Per valorizzare le opere d’arte occorre infatti prima conoscerle e l’indagine storica è fondamentale. Ecco perchè gli studiosi che hanno realizzato la mostra, coordinati da Mina Gregori, ribadiscono l’importanza di una raccolta parallela: quella dei documenti degli Ospedali. Istituiti a partire dal Quattrocento nelle principali città, gli ospedali maggiori hanno riunito ed assorbito nei centri urbani con finalità di cura e assistenza gli ospedaletti medievali periferici sorti per accogliere pellegrini e poveri. L’Ospedale Maggiore di Milano detto Ca’ Granda, di età sforzesca, capolavoro del fiorentino Filarete, rappresenta il modello più alto e compiuto della tipologia architettonica ospedaliera impostata sulle corsie dei letti dei degenti: solo il vocabolo - fortunatamente per la privacy e il comfort - è rimasto nell’uso. Sorti sotto il convergente impulso dell’attività caritativa promossa in genere dai frati francescani e della volontà delle signorie di attuare politiche sanitarie più moderne, rafforzando insieme il consenso a proprio vantaggio, gli ospedali maggiori furono centro d’attenzione della beneficenza privata. Raramente un cittadino benestante trascurava di nominare l’ospedale della sua città fra gli eredi testamentari. Le istituzioni ospedaliere, rette in genere dai maggiorenti delle città, come atto di riconoscenza ed incentivo per nuovi lasciti, commissionavano i ritratti dei benefattori. La imponente Quadreria dell’Ospedale di Milano con i suoi ritratti prevalentemente a figura intera fu un modello insuperato.

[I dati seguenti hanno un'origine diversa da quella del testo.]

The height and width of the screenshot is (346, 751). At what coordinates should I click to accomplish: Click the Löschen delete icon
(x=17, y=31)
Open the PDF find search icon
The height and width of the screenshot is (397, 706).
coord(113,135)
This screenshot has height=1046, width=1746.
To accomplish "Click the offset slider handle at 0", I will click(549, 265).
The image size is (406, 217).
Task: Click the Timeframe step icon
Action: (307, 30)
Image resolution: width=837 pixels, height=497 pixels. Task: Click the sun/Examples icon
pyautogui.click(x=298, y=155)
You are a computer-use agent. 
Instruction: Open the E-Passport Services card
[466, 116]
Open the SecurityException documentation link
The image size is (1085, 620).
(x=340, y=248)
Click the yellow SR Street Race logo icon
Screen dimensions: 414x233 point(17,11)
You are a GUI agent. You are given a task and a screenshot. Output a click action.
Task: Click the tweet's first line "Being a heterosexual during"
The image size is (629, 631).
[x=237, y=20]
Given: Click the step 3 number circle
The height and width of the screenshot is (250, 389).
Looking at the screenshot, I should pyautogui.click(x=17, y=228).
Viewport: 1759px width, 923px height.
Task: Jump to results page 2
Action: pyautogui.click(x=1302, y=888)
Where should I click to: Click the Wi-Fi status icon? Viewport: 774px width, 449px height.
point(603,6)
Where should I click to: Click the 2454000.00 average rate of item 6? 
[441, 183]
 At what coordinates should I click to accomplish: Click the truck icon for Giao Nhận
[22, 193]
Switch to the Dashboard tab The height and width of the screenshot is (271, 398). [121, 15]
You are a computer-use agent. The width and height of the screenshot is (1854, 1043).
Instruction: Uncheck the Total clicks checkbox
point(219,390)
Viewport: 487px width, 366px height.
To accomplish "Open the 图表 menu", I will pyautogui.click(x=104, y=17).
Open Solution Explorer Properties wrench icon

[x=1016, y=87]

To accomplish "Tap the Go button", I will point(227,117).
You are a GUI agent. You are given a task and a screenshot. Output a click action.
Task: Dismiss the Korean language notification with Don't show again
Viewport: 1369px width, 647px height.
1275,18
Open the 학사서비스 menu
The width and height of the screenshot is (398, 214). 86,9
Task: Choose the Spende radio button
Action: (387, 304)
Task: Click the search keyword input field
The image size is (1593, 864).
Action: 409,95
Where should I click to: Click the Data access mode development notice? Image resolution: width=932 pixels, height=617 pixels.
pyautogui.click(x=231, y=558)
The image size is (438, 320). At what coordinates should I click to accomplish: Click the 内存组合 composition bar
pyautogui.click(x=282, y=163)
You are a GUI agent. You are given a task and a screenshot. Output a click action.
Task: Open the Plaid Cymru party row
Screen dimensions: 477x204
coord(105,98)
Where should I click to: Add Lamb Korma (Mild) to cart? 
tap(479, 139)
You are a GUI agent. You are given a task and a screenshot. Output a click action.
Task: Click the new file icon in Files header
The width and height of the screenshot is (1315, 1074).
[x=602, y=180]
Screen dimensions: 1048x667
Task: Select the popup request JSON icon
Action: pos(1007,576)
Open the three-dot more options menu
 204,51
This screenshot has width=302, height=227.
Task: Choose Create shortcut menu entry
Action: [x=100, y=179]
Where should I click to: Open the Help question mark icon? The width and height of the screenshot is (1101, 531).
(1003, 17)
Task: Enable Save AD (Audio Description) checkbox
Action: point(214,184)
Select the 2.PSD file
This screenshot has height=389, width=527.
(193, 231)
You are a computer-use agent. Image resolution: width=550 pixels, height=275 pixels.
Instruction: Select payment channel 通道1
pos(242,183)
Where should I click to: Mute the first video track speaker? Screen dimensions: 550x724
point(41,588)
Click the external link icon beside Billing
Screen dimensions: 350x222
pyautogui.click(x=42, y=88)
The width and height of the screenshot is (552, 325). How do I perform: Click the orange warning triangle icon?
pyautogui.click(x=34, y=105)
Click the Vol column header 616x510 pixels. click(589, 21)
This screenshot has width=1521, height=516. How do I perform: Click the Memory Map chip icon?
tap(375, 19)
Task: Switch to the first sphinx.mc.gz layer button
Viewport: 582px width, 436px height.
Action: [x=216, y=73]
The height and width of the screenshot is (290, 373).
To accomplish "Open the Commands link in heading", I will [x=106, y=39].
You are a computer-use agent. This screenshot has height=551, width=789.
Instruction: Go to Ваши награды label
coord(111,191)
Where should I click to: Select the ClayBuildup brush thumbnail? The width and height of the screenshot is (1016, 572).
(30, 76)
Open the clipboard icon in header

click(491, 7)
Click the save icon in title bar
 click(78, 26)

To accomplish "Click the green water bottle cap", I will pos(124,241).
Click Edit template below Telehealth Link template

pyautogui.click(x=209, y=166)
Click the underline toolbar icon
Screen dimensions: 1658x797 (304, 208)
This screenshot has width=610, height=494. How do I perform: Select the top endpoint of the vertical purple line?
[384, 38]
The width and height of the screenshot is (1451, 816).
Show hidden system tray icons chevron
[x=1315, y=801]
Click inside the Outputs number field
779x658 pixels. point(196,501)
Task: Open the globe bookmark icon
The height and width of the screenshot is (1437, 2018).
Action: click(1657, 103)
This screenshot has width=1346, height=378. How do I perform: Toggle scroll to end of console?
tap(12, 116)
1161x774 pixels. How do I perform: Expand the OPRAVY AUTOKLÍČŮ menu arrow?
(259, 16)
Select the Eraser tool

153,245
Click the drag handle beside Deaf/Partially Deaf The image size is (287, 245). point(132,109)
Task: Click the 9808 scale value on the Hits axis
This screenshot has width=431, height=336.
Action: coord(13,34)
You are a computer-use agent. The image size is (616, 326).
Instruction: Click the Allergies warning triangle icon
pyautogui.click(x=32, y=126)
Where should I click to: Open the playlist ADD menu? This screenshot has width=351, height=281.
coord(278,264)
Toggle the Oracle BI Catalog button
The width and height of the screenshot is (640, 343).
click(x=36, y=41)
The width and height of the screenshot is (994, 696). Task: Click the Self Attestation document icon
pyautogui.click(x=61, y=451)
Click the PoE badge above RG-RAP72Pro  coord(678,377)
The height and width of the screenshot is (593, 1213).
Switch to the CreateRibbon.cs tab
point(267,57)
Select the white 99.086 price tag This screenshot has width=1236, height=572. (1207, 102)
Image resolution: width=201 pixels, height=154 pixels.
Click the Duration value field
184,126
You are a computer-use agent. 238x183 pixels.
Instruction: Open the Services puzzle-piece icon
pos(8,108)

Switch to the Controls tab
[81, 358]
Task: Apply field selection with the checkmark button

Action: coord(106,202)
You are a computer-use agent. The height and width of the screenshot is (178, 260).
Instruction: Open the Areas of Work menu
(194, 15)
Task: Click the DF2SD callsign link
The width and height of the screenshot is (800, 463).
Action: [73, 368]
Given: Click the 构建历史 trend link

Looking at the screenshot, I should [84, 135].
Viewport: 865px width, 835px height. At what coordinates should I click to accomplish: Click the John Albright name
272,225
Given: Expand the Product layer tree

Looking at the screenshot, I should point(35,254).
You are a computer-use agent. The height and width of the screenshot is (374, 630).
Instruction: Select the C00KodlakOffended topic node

Non meno importanti sono gli archivi degli Ospedali, senza ricorrere ai quali è impossibile valutare il relativo patrimonio artistico. «Del resto - leggiamo da un saggio nel catalogo della mostra - accanto ad archivi storici almeno in parte studiati (in primis è giusto ricordare quelli dell’Ospedale Maggiore di Milano, ma anche parte di quelli del Sant’Anna di Como, depositati presso il locale Archivio di Stato) altri ve ne sono che attendono un approccio di ricerca sistematico: basti ricordare i fondi del Fatebenefratelli di Milano o quelli (forse soprattutto cartografici) del San Matteo di Pavia; mentre un affondo significativo è stato tentato per l’ospedale di Mantova». Si riconosce che «la storia delle collezioni artistiche degli enti sanitari si intreccia a doppio filo con la storia sociale ed economica dei territori lombardi». Come sempre, infatti, interrogarsi sull’arte non è chiudersi nel mondo delle forme, ma aprirsi alla comprensione del mondo che le ha volute.
Insieme ai ritratti gli Ospedali hanno acquisito per eredità o per accorpamento da altri enti anche altre opere d’arte, come il "San Carlo elargisce l’elemosina ai poveri" (1675 circa) del ticinese Francesco Innocenzo Torriani recentemente studiata dal comasco Paolo Vanoli, quadro dell’Ospedale di Circolo e Fondazione Macchi di Varese, ma in deposito al Museo Civico del Castello di Masnago (Varese). All’Ospedale S. Anna di Como per lascito testamentario della contessa Giulia Celesia pervenne nel 1954 (oggi conservato dall’ASL di Como) il "Ritratto della famiglia del pittore Nuvolone", replica di bottega, con poche varianti, di un quadro di Brera di Carlo Francesco Nuvolone.